Ini semua merupakan bantahan langsung dari perbuatan ‘Umar atas berita bohong yang dinisbatkan kepadanya.

Demikian juga kisah ‘Aisyah yang disebutkan dalam tuduhan mereka di atas adalah pernyataan beliau.

أَلَا يُعْجِبُكَ أَبُو هُرَيْرَةَ جَاءَ فَجَلَسَ إِلَى جَانِبِ حُجْرَتِي يُحَدِّثُ عَنْ رَسُولِ اللَّهِ صَلَّى اللَّهُ عَلَيْهِ وَسَلَّمَ يُسْمِعُنِي ذَلِكَ وَكُنْتُ أُسَبِّحُ فَقَامَ قَبْلَ أَنْ أَقْضِيَ سُبْحَتِي وَلَوْ أَدْرَكْتُهُ لَرَدَدْتُ عَلَيْهِ إِنَّ رَسُولَ اللَّهِ صَلَّى اللَّهُ عَلَيْهِ وَسَلَّمَ لَمْ يَكُنْ يَسْرُدُ الْحَدِيثَ مِثْلَ سَرْدِكُمْ

Tidakkah Abu Hurairah membuatmu heran (wahai Urwah), ia datang lalu duduk di samping kamarku menyampaikan hadits dari Rasulullah,memperdengarkannya kepadaku dan aku sedang shalat sunnah, lalu ia pergi sebelum aku menyelesaikan shalat sunnahku. Seandainya aku mendapatinya, tentu aku akan membantahnya. Sesungguhnya Rasulullah Shallallahu ‘alaihi wa sallam tidak menyampaikan hadits seperti yang kalian sampaikan.[7]

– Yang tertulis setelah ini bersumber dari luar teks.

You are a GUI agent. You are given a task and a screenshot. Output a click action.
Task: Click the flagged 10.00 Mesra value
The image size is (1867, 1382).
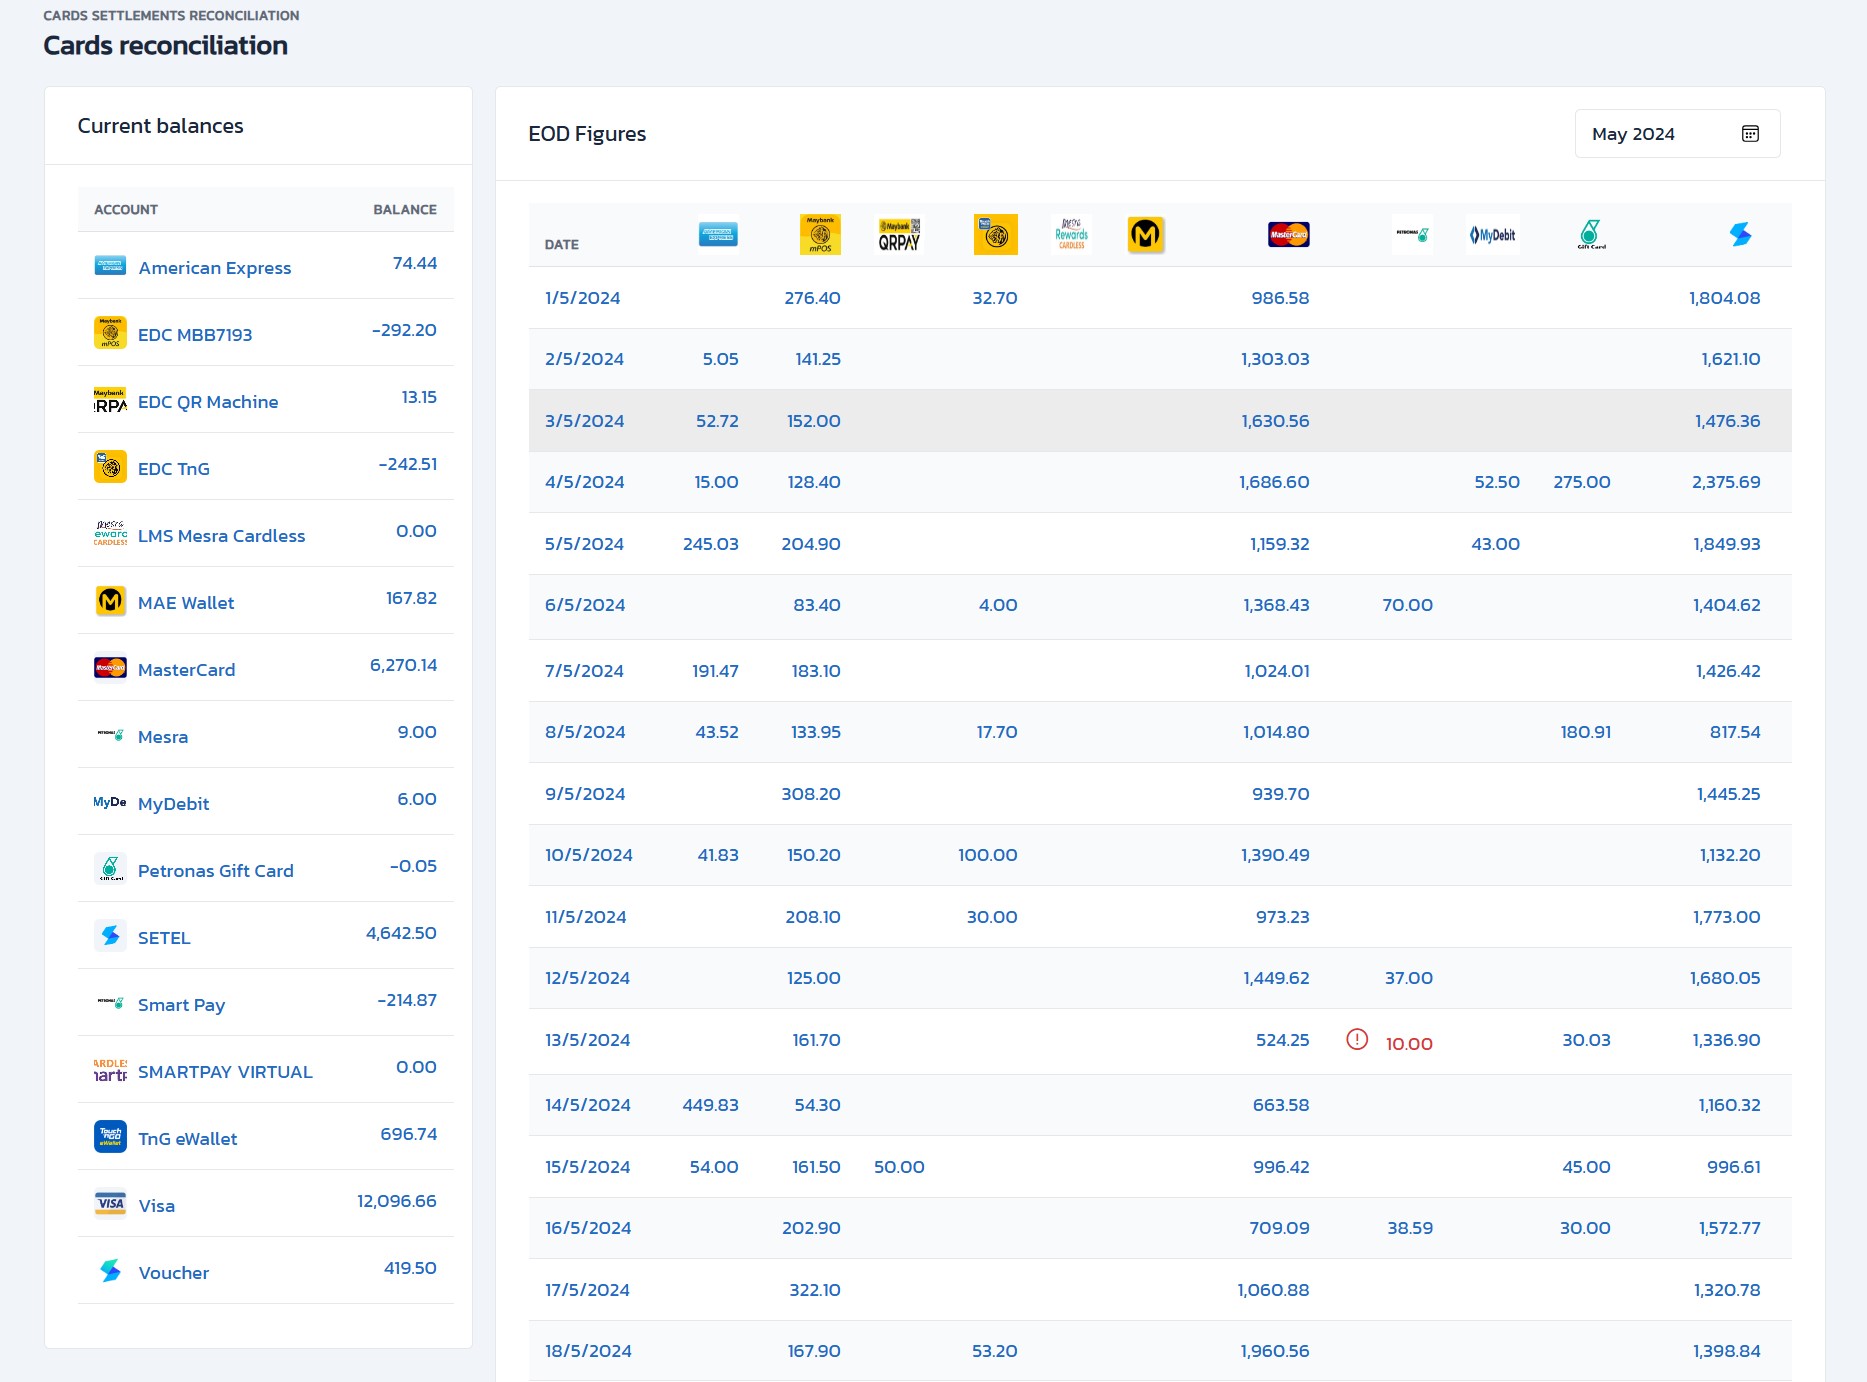(x=1408, y=1044)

Inilah sebab pengingkarannya, Aisyah Radhiyallahu ‘anha tidak melemahkannya dan tidak juga menuduhnya sebagai pendusta sebagaimana yang dilakukan oleh sebagian penuduhnya. Sekalipun demikian, ‘Aisyah Radhiyallahu ‘anha tetap mengakui, bahwa Abu Hurairah Radhiyallahu ‘anhu meninggalkan tempat sebelum ia selesai dari shalatnya. Padahal waktu shalat bukanlah waktu yang lama.

Adapun pernyataannya “Seandainya aku mendapatinya, tentu aku akan membantahnya,” yakni niscaya aku akan menegurnya dan menjelaskan, bahwa pelan dalam menyampaikan hadits itu lebih baik daripada memaparkannya secara cepat[8]. Perkataan Aisyah Radhiyallahu ‘anha “Sesungguhnya Rasulullah Shallallahu ‘alaihi wa sallam tidak menyampaikan hadits seperti yang kalian sampaikan,” yaitu menyampaikan hadits dengan pelan dan tersusun rapi, berurutan (menyelesaikan yang satu, kemudian baru yang lainnya), agar tidak bercampur bagi yang mendengarnya.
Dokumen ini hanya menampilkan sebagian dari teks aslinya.